The Morrill Act of 1862

This act allocated federal funds to establish colleges for the common person that would deliver training largely focused on agriculture and the mechanical arts. As a result, millions of farmers and workers that formerly had been excluded from higher education, could now take advantage of the learning opportunities created by the state land-grant institutions, “a development that could not help but reshape the nation’s social and economic fabric” (Morrill Act of 1892). Today, as these same land-grant universities seek to create learning opportunities for adults across the state (in particular rural areas), they are turning to e-learning solutions that utilize current technologies.

Key Terms in this Chapter

Lifelong Learning: The concept that learning continues throughout the life time, whether it occurs in formal, informal, structured or non-structured situations.

E-Learning Technologies: Digital, computer, web-based, and portable technology that is applied and used to support and enhance the learning process.

Transformative Learning: A process of learning that creates a substantial or profound change in the habits, ideas and/or outlook of an individual.

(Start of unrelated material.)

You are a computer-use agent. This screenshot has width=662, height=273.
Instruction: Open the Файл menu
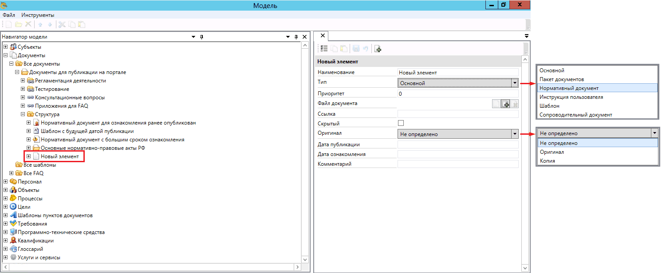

Interactive Video: A two-way video conferencing system that allows remote users to connect to a classroom, and each other, and is used to provide distance education for groups of people separated geographically.

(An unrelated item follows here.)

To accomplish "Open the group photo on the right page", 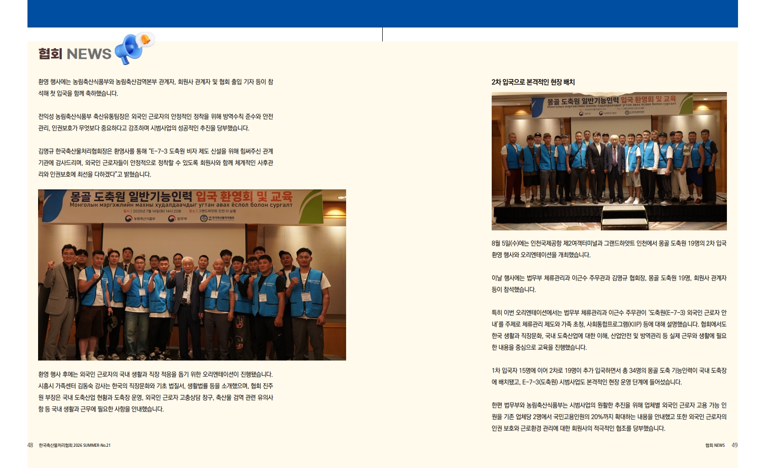I will [x=609, y=161].
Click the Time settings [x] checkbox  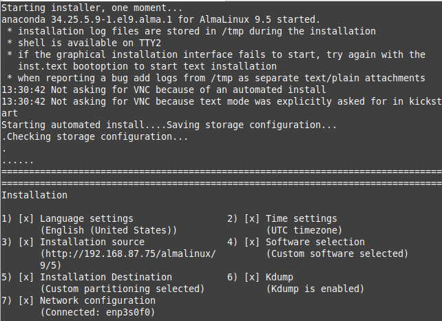pyautogui.click(x=252, y=218)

Experiential Learning: The concept that learning occurs when an individual uses previous experiences to relate to new experiences. Once a connection occurs between the experiences new knowledge is obtained.

Critical Reflection: An inward examination of concepts, ideas and experiences which includes analysis.

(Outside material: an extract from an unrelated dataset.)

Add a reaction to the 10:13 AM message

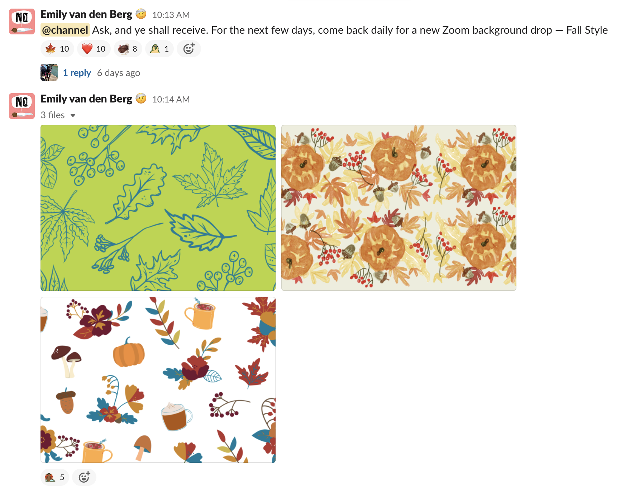pos(189,49)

Career Clusters: Identifying the knowledge and skills, both academic and technical, for a broad career cluster that will allow all learners to pursue a wide range of career opportunities from entry level through management and professional levels.

Web 2.0 Applications: New computer applications that are created for the world wide web. The defining characteristics of these applications include collaboration, interaction, ease of use and, in most cases, free access.

Learning Management Systems: A network and web-based application that allows institutions and organizations to create, deliver and manage education and training programs.